There were 1,494 households, out of which 41.5% had children under the age of 18 living with them, 56.4% were married couples living together, 8.4% had a female householder with no husband present, and 30.2% were non-families. 21.8% of all households were made up of individuals, and 2.8% had someone living alone who was 65 years of age or older.  The average household size was 2.66 and the average family size was 3.15.

The age distribution shows 29.7% of the population under the age of 18, 7.3% from 18 to 24, 33.2% from 25 to 44, 26.4% from 45 to 64, and 3.5% who were 65 years of age or older.  The median age was 35 years. For every 100 females, there were 107.9 males.  For every 100 females age 18 and over, there were 107.0 males.

The median income for a household in the city was $66,532, and the median income for a family was $74,188. Males had a median income of $56,932 versus $31,855 for females. The per capita income for the city was $27,341.  About 5.0% of families and 6.2% of the population were below the poverty line, including 5.3% of those under age 18 and 11.4% of those age 65 or over.

Exercises to complete:
- a) What was the median age, according to the census figures above?
- b) From the census figures, write out everything from "There were 1,494" down to "size was 3.15.".

Provided data:
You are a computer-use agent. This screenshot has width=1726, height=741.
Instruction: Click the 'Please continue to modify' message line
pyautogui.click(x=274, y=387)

Answers per task:
- a) 35 years

- b)
There were 1,494 households, out of which 41.5% had children under the age of 18 living with them, 56.4% were married couples living together, 8.4% had a female householder with no husband present, and 30.2% were non-families. 21.8% of all households were made up of individuals, and 2.8% had someone living alone who was 65 years of age or older.  The average household size was 2.66 and the average family size was 3.15.